Friday, May 24, 2013
By Susan McMillan firstname.lastname@example.org
AUGUSTA — Cony High School sophomore Shaun Gallagher has had two years to adjust to starting school at 7:10 a.m.
Hall-Dale High School students work on a geometry lesson last year in Kendra Guiou’s classroom in Farmingdale. Most area high schools start classes at times that sleep experts say run counter to adolescent biology.
Staff file photo by Andy Molloy
Local school start times
But he’s not there yet.
“Sometimes I’ll just randomly have lots of energy, but some days I’m really sluggish and not really awake until 10:30,” he said.
Although they’re twins, Shaun’s brother, Noah, said he’s a morning person and feels ready to go at the first bell. “But I know that a lot of my friends complain about the schedule still,” Noah said.
Noah Gallagher is probably an anomaly among teenagers, but Cony’s schedule is hardly unique in expecting students to learn well before 8 a.m. Most area high schools start classes at times that sleep experts say run counter to adolescent biology.
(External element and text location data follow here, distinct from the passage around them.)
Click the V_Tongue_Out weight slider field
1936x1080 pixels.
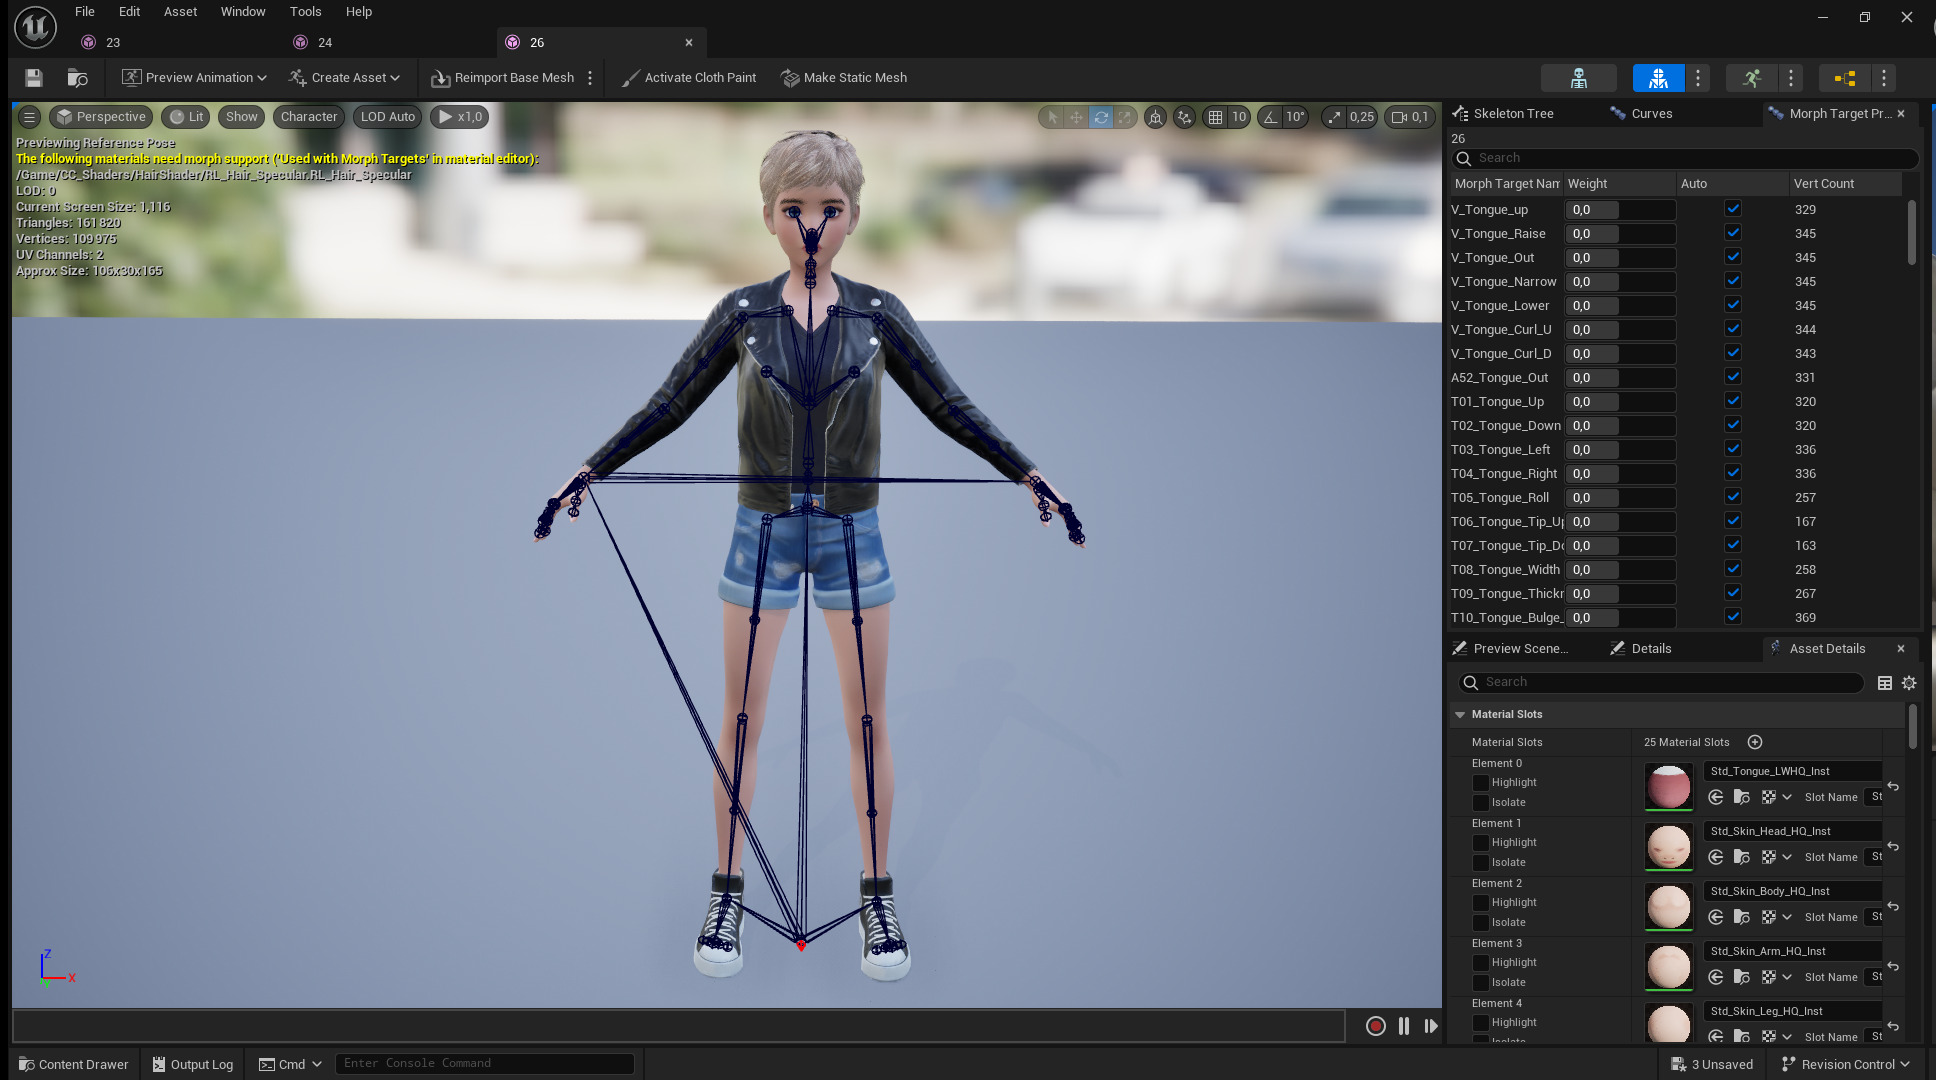(x=1619, y=258)
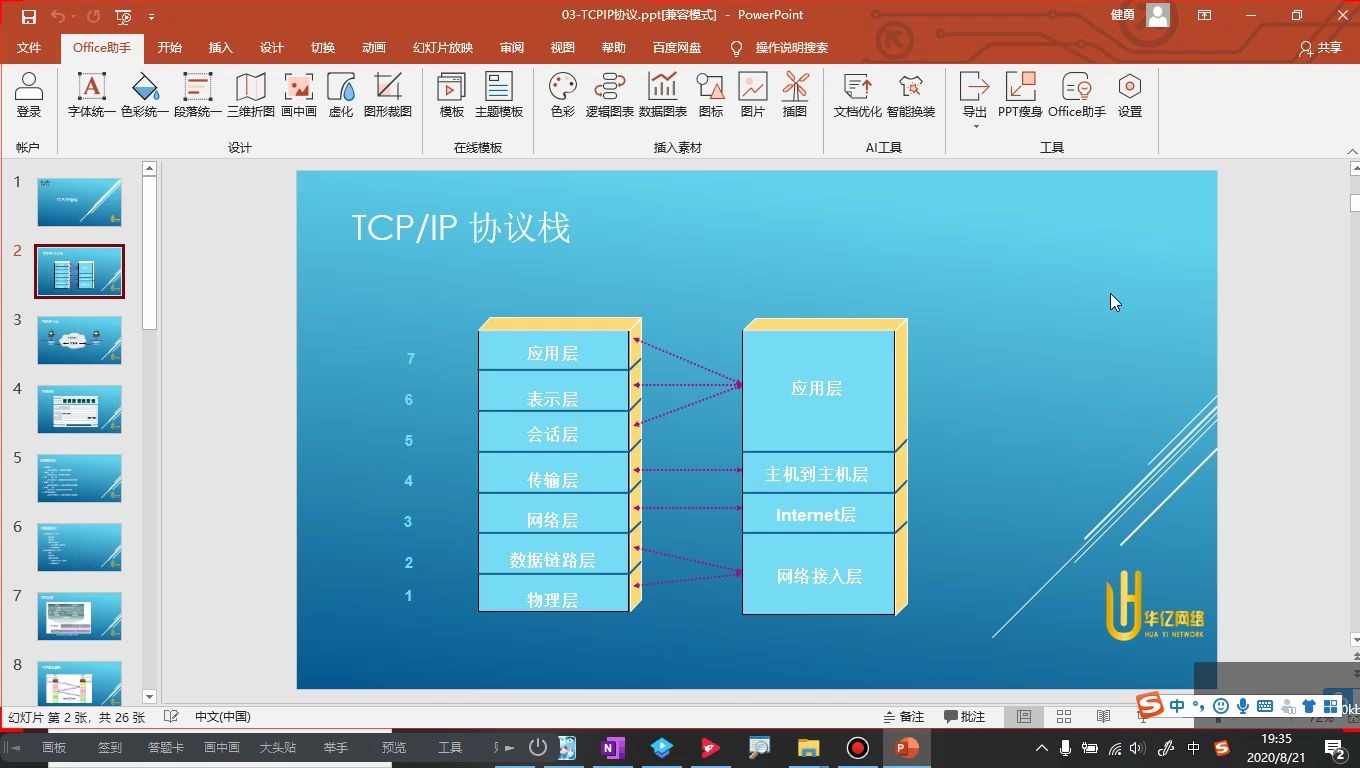Open the Quick Access Toolbar customize dropdown
Screen dimensions: 1360x768
coord(152,15)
“Their little brains are still asleep at eight o’clock in the morning, but most of them are sitting in a classroom for an hour,” said Martine Eon, interim practice manager at the Maine Sleep Institute, which is an 8-bed center at Maine Medical Center in Portland that specializes in the diagnosis and treatment of sleeping disorders.
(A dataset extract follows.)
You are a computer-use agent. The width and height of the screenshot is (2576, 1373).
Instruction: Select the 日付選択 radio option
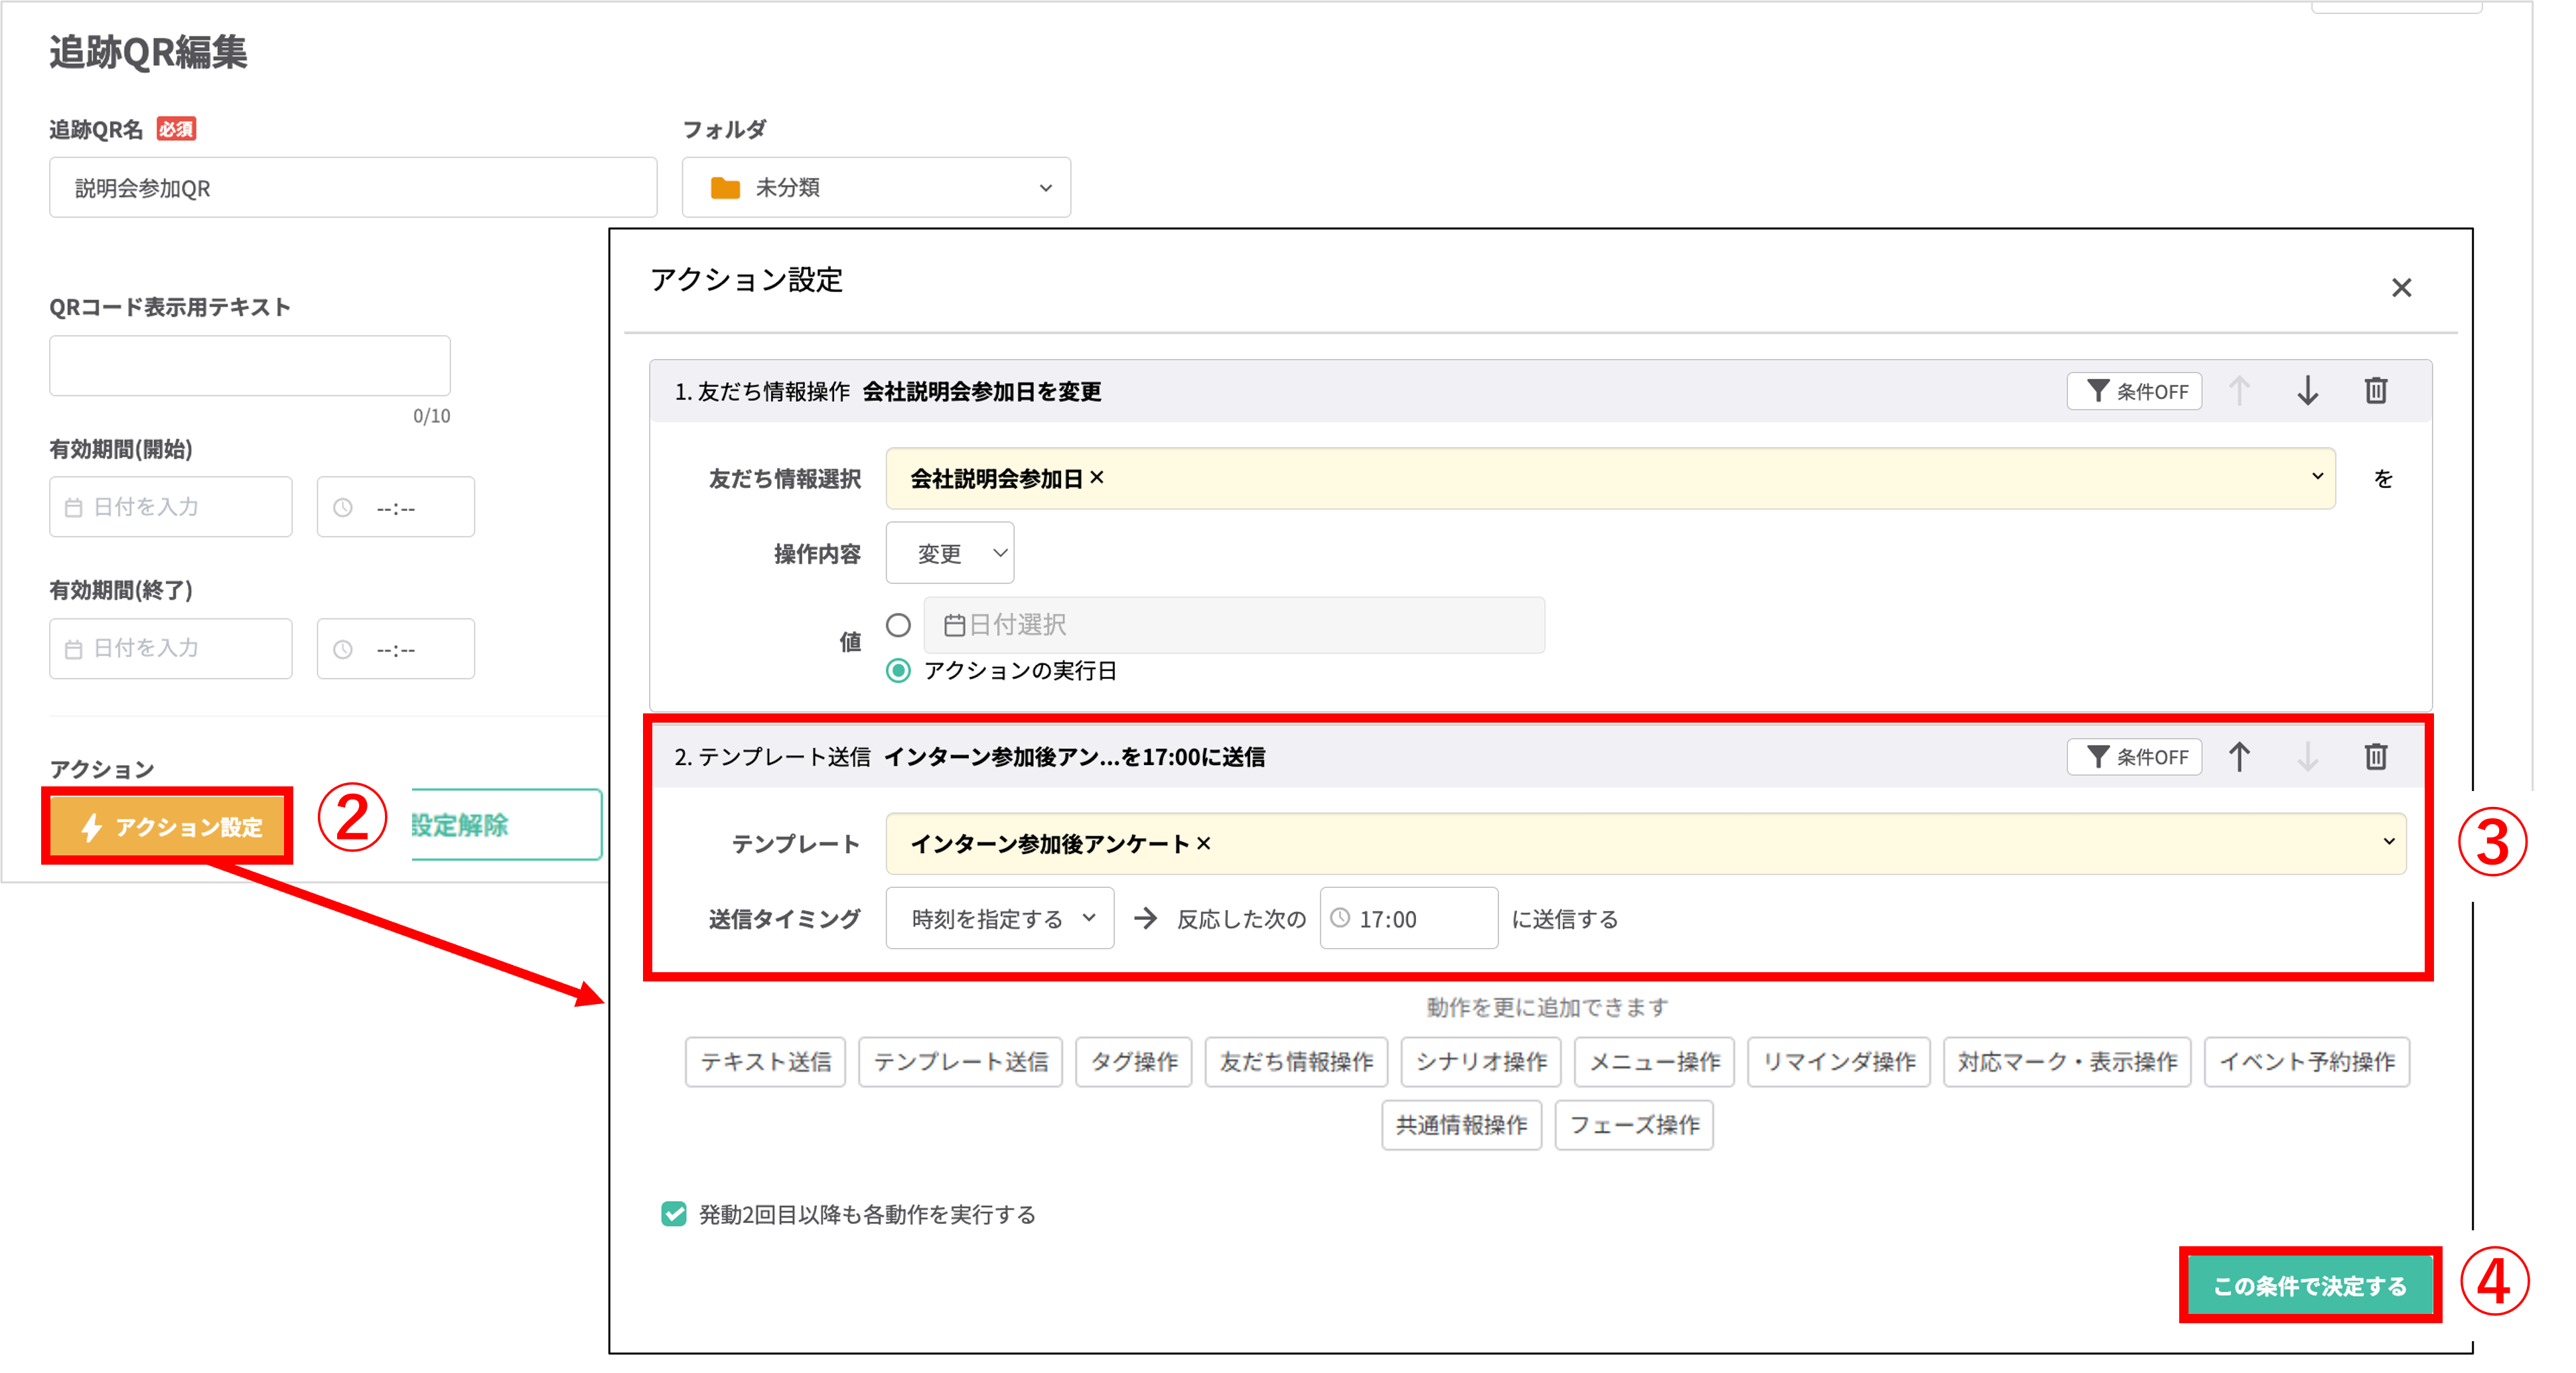[898, 624]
School schedules tend to be based on non-academic factors such as sports and extracurricular activities, transportation arrangements and parents’ desire to see children off to school before work or have older children home in the afternoon to supervise younger siblings.
Cony Middle School began classes at 8:20 a.m. last year, but has shifted to 7:10 a.m. to coordinate with the high school, which is in the same building. Some teachers have classes in both schools, and Principal Jim Anastasio said the faculty requested the change.
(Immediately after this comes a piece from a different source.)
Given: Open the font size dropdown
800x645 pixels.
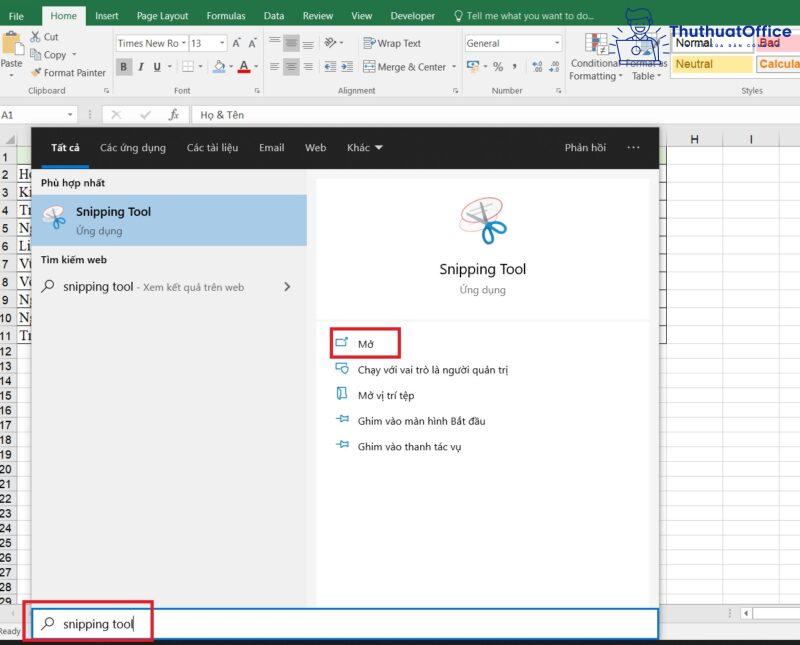Looking at the screenshot, I should tap(222, 43).
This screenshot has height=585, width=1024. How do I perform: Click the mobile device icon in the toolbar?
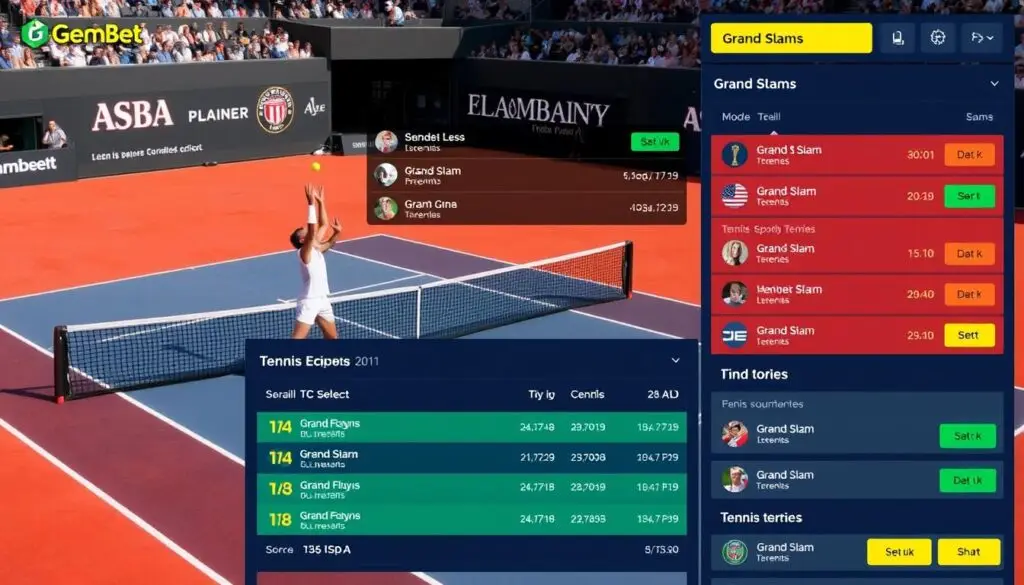(x=898, y=37)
“We found that with kids on two different schedules and teachers on two different schedules it never allowed reasonable professional development to take place,” Anastasio said. “Some teachers came in earlier than others, some teachers left earlier than others. It was really disjointed.”
Cony has the earliest start in central Maine, but most high schools also begin the day before 8 a.m. Maranacook High School in Readfield starts at 8, and Skowhegan Area High School at 8:15.
No earlier than 8:15
A hormone called melatonin maintains humans’ internal daily clock or circadian rhythm. Darkness triggers the release of melatonin in the brain, making young children feel sleepy as early as 7 p.m. and adults at about 9 p.m.
Teenagers, however, don’t feel its effects until about 11 p.m., and they need at least nine hours of sleep, Eon said.
When Minneapolis public schools shifted high school starts from 7:15 a.m. to 8:40 a.m., teachers in suburban schools noted less tardiness and fewer disciplinary problems. Massachusetts middle schools showed similar results in a different study, and one Kentucky county had fewer car crashes when high schools started an hour later.
Finley Edwards, a visiting assistant professor of economics at Colby College, studied middle schools in Wake County, N.C., and found that starting at 8:30 rather than 7:30 increased standardized test scores by at least 2 percentage points in math and 1 point in reading. The largest improvements were among students with below-average test scores.
Edwards said he would expect to see similar effects in Maine and recommends that school start no earlier than 8:15 or 8:30.
“I think the reason why so many schools have moved to starting earlier is to save money on transportation costs,” he said. “But the money saved is completely wiped out in terms of the cost of student performance that we’re losing by starting schools early.”
Maranacook Community High School Principal Carol Fritz agreed that transportation determines school schedules.